Students returned to school on Monday as investigators continue to sort it all out. The accused shooter, Caleb Sharpe, sits in juvenile detention, charged with murder and attempted murder, and could be tried as an adult.

Meanwhile, the family of Sam Strahan, killed in the hallways of Freeman High, grieves.

"The reality is that kids being bullied have access to unsecured firearms and in return are committing devastating acts due to their untreated mental health issues," Sam's cousin, Anna, says in a statement on behalf of the family. "This incident was preventable. Sam is gone because another teen with mental health issues had the tools to carry out this horrific event."

It Happened Here
A Freeman High School student fled to the nearby elementary school and tweeted this photo.


Sam Strahan sat down at school last year to eat his lunch of tomato soup.
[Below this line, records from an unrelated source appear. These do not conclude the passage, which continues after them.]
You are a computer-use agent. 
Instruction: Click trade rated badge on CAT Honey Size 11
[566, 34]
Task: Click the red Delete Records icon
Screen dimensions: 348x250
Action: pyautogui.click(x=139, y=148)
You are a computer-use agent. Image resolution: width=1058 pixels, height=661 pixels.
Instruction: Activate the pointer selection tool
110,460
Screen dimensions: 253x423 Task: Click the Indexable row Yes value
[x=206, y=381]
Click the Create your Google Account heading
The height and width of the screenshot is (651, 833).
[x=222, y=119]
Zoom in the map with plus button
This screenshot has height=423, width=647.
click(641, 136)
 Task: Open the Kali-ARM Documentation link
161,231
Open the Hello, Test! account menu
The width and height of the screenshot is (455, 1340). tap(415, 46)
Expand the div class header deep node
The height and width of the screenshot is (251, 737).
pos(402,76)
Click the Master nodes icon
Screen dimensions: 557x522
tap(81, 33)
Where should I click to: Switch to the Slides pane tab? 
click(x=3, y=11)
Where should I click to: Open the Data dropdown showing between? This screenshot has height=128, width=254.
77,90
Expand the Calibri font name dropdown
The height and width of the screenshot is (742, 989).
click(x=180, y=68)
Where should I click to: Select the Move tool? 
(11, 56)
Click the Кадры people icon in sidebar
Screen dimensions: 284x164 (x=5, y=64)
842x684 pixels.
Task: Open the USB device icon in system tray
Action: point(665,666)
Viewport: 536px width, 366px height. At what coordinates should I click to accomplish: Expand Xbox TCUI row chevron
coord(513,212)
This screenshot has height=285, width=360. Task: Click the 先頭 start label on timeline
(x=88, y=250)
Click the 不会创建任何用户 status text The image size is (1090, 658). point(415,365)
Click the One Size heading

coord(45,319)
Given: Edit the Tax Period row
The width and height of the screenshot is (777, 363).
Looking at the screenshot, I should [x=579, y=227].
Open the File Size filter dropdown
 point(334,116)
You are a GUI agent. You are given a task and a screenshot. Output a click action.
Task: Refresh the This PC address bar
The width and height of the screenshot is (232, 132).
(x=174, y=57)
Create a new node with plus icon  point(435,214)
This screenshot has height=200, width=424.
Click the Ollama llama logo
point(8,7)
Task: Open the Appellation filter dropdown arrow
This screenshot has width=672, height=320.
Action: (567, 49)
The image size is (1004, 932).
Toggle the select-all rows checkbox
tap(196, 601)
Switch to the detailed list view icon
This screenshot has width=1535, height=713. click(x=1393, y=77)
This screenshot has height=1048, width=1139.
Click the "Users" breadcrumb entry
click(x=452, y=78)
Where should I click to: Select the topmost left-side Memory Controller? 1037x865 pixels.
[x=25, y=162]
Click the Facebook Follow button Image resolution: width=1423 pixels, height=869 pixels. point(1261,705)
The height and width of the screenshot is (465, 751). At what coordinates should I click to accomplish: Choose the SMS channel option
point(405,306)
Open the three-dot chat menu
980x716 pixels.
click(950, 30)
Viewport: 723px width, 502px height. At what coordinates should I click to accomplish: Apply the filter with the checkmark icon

But he'd grabbed a fork by mistake, according to a classmate, who recently posted her favorite memory of Sam on social media.

Sam declined offers from friends to get him a spoon. "I can make this work," he said.

"Sam ate that entire bowl of soup with a fork," the girl wrote. "I remember a week later finding a quote on here saying 'Life is soup, and I'm a fork,' so I naturally sent it to him and shared a laugh at the memory. This quote speaks to me on an entirely different level now. As stupid as it sounds we are all forks in this soup life and no matter how hard it is, we've just gotta make it work."

The stories about Sam continue to pour out. Classmates remember a kindhearted boy, who was always "cracking jokes."

"I remember he was one of the first people who said 'Hi' to me," says Kassidy Reilly, who transferred to Freeman High last year. "I didn't know a lot of people, but right when I met him, he told me a joke. He was really outgoing. That's what I remember most."

Spokane County Sheriff Ozzie Knezovich calls him a hero. Sam confronted the accused shooter before being killed, officials say.

"I always knew you were going to shoot up the school," Sam reportedly told the gunman. "You know that this is going to get you in trouble."

The shooter then fired a pistol twice, killing Sam, whose own father, Scott Strahan, had died just 12 weeks earlier in an accident on Father's Day, according to an obituary.

The gunman continued firing down the hallway, striking three freshman girls: Emma Nees, Jordyn Goldsmith and Gracie Jensen. All three survived.

"Sam had a great sense of humor, loved his cat Bella dearly and enjoyed playing video games," Sam's cousin, Anna, says in a public statement for the family.

"He was an active member of the community," she continues, "volunteering at Generation Alive and serving as a member of the Boy Scouts of America where his father was the troop leader."


For some Freeman High School students, no explanation could help reconcile the deadly shooting in their hallway with the "nice, nerdy kid" they knew.

Two students in particular, freshmen Elisa Vigil and Masha Stuart, got to know the accused shooter, Caleb Sharpe, while producing two school musicals: The Wizard of Oz and Rapunzel. Sharpe played the Cowardly Lion and Rapunzel's prince.

"Can I just say something?" Stuart says after a candlelight vigil after the shooting. "Online, I've been seeing everyone saying really awful things about him. I don't really think he was that bad of a person. He was just going through a lot of stuff, and he took his anger out on the wrong people. He gave out notes to people to try and let them know, and no one did anything. It wasn't a case of bullying or anything. His best friend moved away about a year before, and he just went downhill."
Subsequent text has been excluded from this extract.